Not all superheroes wear capes—sometimes they're clad in scrubs and sterile gloves with surgical masks going all the way up their eyes. Not all of them wield menacing weapons or have spirits that can weather the most ruthless of battles; some of them prefer to be armed with compassion, patience, and understanding, their ultimate powers including easing pain, providing comfort, and healing bodies.


The global COVID-19 health crisis has definitely called on a different kind of superhero to emerge: the medical frontliners and healthcare workers who, in many parts of the world, with no full assurance of their safety, continue to be at the center of helping control and solve this pandemic. 


In the Philippines, we've heard story after story about medical staff working grueling days-long shifts, coming out of retirement to help, and risking their lives and their families' for the sake of others.

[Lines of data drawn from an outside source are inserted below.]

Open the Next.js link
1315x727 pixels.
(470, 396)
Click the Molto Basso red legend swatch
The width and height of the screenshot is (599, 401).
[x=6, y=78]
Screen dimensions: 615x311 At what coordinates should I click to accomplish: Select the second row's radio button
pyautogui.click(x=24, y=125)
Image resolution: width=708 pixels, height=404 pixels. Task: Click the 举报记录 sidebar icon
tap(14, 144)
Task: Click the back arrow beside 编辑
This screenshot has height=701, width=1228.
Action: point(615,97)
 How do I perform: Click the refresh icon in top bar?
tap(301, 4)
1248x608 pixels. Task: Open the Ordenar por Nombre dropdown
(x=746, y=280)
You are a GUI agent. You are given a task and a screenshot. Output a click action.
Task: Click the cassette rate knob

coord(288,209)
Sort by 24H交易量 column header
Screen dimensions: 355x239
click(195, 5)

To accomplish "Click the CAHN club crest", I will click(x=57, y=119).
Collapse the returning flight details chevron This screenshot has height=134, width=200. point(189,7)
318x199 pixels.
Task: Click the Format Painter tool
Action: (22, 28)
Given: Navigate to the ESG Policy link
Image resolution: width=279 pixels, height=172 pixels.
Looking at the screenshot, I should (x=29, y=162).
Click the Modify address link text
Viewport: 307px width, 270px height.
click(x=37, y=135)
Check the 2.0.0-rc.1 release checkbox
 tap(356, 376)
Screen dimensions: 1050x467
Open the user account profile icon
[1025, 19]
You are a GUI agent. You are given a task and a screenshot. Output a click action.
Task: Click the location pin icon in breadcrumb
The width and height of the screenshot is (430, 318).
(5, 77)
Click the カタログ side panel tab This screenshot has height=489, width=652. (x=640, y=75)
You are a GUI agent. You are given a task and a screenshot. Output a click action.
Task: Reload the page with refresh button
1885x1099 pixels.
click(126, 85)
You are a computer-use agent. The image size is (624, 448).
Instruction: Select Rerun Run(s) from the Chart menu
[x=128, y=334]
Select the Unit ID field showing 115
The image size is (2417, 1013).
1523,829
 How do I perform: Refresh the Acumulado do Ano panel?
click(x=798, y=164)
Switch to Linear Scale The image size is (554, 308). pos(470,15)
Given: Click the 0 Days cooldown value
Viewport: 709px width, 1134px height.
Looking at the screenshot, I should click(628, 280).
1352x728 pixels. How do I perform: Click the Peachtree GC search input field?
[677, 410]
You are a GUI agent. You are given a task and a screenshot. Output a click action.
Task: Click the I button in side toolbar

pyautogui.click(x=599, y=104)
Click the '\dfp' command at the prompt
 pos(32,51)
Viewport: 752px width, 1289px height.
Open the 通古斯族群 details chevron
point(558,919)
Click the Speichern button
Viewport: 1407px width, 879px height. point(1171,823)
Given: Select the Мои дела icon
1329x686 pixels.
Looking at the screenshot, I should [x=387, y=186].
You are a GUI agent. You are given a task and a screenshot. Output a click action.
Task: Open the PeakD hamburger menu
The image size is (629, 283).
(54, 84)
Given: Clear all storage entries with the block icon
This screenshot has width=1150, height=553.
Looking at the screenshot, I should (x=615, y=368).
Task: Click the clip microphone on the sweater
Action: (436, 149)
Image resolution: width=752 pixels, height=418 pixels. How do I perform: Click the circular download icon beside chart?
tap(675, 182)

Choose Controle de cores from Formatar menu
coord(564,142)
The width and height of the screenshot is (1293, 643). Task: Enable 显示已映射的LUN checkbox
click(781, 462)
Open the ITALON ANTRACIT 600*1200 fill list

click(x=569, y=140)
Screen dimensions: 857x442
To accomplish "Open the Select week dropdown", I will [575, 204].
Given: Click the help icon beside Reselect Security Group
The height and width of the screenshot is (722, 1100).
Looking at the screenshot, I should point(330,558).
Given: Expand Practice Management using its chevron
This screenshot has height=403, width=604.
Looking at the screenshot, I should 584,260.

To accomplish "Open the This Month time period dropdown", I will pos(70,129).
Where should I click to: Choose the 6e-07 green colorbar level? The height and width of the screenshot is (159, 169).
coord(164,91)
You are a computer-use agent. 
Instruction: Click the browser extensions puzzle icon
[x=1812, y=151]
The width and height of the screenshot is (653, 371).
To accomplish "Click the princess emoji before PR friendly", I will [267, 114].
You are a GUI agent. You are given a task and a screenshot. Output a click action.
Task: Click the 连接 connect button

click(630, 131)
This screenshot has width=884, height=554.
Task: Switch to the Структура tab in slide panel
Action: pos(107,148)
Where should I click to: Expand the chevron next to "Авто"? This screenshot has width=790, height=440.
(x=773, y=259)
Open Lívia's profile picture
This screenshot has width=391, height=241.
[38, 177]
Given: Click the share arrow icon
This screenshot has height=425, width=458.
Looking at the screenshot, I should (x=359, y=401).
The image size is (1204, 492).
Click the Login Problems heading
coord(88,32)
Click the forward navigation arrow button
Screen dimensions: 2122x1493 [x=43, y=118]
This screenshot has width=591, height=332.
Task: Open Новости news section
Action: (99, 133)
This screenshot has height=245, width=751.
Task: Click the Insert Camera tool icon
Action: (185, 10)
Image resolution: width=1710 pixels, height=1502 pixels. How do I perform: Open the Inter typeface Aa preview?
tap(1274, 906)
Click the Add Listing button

As of April 2, there are now 2,633 confirmed coronavirus cases in the Philippines. The death toll is now at 107, and the total number of recoveries is at 51. Some of those who have passed away due to COVID-19 were doctors, like internist and oncologist Dr. Rose Pulido


Sadly, some medical frontliners have opened up about experiencing discrimination now when people find out they work in hospitals. An administrative personnel from The Medical City in Iloilo, who was interviewed by ABS-CBN News, shared that her landlady asked her to leave her boarding house, thinking she works as a nurse in the hospital. Of this issue, the hospital's chief, Dr. Felix Ray Villa, said,  "Nakakalumo kasi instead of us getting support from our community, 'yun pa ang nangyayari sa staff namin."


Another utility staff member of St. Louis Hospital in Tacurong City, Sultan Kadarat experienced harassment when random guys he saw on the street threw bleach at him upon seeing him in his hospital uniform. This caused eye trauma to the frontliner. Dr. Vanessa Joy del Muro, the head of the Infectious Disease Control Committee of the abovementioned hospital commented on the incident, saying, "Our personnel is a breadwinner, as many of our frontliners are, who in the present pandemonium, chose to bravely continue their duties to the community... We demand justice for our healthcare personnel. He heeded the call of duty when others would not. Our healthcare workers remain unfazed by this discrimination they now face on a daily basis."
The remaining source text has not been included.